Collection entries:
------------------------------
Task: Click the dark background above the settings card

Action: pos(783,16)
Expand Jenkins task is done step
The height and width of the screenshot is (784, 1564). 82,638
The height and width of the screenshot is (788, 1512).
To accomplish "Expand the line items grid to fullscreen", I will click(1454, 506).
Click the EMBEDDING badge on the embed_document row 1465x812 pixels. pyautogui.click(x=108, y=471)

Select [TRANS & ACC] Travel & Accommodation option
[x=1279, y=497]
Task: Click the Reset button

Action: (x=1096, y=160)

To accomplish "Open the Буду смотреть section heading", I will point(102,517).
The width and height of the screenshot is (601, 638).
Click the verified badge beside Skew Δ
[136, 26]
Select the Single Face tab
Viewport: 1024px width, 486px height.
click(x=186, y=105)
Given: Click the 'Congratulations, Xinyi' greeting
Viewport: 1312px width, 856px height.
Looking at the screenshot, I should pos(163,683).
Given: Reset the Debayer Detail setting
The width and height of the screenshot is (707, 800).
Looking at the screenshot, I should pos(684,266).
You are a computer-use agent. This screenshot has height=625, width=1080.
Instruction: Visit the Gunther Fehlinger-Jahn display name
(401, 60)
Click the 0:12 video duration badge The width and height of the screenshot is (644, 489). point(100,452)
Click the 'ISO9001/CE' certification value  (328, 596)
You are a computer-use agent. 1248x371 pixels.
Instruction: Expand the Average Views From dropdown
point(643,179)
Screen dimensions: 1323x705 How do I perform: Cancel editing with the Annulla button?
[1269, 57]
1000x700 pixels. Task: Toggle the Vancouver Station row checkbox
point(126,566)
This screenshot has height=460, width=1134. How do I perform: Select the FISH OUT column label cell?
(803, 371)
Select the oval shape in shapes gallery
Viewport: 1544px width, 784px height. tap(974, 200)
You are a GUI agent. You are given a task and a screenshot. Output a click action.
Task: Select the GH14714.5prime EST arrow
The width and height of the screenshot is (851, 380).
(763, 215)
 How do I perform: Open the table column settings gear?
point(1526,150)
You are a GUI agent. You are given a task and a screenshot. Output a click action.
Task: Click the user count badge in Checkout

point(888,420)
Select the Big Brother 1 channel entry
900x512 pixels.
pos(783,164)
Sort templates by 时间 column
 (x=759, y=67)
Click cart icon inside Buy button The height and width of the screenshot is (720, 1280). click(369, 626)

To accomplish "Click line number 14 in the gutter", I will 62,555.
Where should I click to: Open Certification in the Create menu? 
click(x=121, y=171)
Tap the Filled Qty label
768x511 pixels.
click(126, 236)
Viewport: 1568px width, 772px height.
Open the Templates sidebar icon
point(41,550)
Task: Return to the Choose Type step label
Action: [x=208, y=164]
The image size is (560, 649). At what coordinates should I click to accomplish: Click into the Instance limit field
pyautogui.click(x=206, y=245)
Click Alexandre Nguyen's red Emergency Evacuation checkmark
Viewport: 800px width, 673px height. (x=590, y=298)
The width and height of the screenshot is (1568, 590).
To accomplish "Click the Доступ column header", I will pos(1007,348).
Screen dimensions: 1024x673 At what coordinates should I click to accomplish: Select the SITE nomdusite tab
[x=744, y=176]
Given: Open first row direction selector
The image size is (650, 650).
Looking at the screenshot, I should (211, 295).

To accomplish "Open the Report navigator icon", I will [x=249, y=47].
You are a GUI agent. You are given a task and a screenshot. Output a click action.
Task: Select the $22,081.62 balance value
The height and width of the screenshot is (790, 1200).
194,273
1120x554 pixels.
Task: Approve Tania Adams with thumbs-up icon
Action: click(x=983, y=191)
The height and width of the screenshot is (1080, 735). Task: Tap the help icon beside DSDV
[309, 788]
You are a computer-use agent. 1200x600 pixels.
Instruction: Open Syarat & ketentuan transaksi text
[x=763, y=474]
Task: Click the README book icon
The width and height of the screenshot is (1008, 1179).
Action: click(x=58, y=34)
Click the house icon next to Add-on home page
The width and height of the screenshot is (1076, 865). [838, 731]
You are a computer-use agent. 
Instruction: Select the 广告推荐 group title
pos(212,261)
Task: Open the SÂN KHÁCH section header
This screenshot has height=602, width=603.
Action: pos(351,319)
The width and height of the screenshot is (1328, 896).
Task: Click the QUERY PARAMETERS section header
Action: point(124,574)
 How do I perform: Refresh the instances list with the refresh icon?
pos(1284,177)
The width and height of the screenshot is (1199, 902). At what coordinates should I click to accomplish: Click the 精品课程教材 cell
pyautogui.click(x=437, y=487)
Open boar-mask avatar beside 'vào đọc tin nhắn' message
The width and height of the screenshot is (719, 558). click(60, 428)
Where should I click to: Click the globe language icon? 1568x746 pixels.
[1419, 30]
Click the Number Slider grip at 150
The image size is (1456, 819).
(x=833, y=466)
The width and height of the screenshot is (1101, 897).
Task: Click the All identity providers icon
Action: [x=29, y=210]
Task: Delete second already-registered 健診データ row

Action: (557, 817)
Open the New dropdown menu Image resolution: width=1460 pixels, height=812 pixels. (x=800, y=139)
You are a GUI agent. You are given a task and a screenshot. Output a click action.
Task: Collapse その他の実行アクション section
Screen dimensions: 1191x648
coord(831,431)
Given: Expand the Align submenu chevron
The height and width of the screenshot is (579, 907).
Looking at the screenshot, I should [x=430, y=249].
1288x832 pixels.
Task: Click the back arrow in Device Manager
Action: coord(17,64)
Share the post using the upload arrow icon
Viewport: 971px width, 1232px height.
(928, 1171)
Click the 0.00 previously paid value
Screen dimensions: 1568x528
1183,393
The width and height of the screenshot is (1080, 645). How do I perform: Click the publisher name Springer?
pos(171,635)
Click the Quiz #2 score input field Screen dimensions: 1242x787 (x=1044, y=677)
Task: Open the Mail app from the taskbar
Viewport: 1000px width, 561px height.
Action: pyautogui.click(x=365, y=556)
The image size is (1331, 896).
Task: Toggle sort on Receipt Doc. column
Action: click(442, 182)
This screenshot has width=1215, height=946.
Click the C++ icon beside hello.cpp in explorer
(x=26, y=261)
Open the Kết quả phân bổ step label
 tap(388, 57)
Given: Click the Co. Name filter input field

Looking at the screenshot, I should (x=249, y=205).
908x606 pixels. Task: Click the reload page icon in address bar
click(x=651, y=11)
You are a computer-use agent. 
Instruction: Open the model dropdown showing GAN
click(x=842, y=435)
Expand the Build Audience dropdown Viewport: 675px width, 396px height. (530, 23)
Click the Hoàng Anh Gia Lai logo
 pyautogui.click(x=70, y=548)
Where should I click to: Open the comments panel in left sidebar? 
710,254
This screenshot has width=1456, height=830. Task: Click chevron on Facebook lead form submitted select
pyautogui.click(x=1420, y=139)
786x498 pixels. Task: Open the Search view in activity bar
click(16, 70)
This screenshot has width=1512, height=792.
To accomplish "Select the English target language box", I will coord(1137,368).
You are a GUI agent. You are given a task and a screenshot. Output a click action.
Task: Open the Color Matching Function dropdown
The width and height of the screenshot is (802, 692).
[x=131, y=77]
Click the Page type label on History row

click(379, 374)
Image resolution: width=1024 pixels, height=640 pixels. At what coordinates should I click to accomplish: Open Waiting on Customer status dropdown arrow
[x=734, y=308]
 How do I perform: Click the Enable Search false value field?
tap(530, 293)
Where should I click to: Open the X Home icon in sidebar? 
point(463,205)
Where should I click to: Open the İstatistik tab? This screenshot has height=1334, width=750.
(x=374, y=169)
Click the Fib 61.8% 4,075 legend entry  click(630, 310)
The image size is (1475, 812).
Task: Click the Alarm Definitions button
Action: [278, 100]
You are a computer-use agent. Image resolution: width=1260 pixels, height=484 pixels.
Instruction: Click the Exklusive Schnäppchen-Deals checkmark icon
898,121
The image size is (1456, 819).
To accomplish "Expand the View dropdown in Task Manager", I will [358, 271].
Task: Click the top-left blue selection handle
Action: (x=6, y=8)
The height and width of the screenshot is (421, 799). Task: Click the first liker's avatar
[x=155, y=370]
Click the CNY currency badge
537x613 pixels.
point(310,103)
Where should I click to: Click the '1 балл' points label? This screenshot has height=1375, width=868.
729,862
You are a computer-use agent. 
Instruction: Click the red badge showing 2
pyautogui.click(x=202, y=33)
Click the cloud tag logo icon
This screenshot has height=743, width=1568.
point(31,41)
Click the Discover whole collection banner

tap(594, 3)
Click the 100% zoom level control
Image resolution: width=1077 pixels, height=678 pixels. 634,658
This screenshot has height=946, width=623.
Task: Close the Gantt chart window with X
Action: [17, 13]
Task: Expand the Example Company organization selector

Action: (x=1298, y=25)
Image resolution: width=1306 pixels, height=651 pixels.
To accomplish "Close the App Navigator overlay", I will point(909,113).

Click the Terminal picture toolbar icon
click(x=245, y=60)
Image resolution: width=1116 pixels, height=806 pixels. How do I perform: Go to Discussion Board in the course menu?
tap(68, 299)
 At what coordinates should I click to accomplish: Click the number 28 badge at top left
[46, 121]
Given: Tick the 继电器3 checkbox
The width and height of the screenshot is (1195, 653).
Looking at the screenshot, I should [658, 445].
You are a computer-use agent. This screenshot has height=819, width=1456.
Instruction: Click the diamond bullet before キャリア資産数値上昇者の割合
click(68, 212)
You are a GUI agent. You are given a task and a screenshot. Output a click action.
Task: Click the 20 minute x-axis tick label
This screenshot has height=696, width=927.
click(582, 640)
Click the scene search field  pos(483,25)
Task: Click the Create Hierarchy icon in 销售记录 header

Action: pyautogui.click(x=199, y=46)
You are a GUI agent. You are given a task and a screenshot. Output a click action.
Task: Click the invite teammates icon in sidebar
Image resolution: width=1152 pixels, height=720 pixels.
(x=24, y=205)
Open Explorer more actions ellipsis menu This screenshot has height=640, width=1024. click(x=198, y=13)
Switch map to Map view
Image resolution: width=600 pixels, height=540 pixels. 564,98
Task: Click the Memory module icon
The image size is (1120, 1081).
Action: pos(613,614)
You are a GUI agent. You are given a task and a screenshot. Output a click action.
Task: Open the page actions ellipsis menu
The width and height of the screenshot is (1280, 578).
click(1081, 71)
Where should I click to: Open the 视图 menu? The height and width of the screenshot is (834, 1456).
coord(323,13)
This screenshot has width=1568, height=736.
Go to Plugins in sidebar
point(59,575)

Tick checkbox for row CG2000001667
------------------------------
Repeat the listing lines from the one containing "Where should I click to: Open the comments" through the one containing "click(16, 70)", keeping each line as it appears.

Where should I click to: Open the comments panel in left sidebar? 
710,254
This screenshot has width=1456, height=830. Task: Click chevron on Facebook lead form submitted select
pyautogui.click(x=1420, y=139)
786x498 pixels. Task: Open the Search view in activity bar
click(16, 70)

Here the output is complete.